BookmarkSubscribeRSS Feed
Nieves
Quartz | Level 8

Hi,

 

May I ask how to calculate: the standard deviation of each firm’s daily stock return over the past three months (SIGMA), using daily stock price data from CRSP ?

 

If there are fewer than five nonzero observations over the 3 months used in the rolling window computation, SIGMA will be counted as missing and replace with the cross-sectional mean of SIGMA. 

 

Thanks

 

 

13 REPLIES 13
s_lassen
Meteorite | Level 14

The easiest way to do this is probably storing the returns in an array, something like:

Data want;
  set have;
  by Stock_code:
  array returns(0:90) 8 _temporary_; /* 3 months is about 91 days */
  if first.Stock_code then 
    call missing(of returns(*));
  returns(mod(_N_,91))=daily_return;
  if n(returns)>1 then
    st_dev=std(of returns(*));
run;

Note the use of a zero-based array, it makes the calculation of the array index a simple modula of _N_.

Nieves
Quartz | Level 8

 

Thank you very much for your reply.

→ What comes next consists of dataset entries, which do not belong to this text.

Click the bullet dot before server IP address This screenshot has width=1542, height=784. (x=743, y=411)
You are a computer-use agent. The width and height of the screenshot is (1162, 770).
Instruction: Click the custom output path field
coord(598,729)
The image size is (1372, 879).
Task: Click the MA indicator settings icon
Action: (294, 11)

If there is an additional requirement that if there are fewer than five nonzero observations over the 3 months used in the rolling window computation, SIGMA will be counted as missing and replace with the cross-sectional mean of SIGMA. May I ask how to add that in your following code to implement ? 

Nieves
Quartz | Level 8

Hi @Ksharp

 

Thank you very much for your kind reply in another thread on calculating rolling standard deviation. This is my new thread. I have built from your prior code. May I seek your advice on whether it is correct ? 

 

proc sql;
create table want as
 select *,
case when count(return) <5 then .
else
(select std(return) from have where id=a.id and date between intnx('month',a.date,-3) and a.date )
end as std
   from have as a;
quit;

proc stdize data=have reponly method=mean out=want;

var std;
run;

 

 

 By the way, it seems that proc sql runs slowly, may I seek your advice on how to add the requirement of coding std as missing and replacing as cross section mean of std, if there is less than five nonzero observations over the prior 3 months in the rolling window ? 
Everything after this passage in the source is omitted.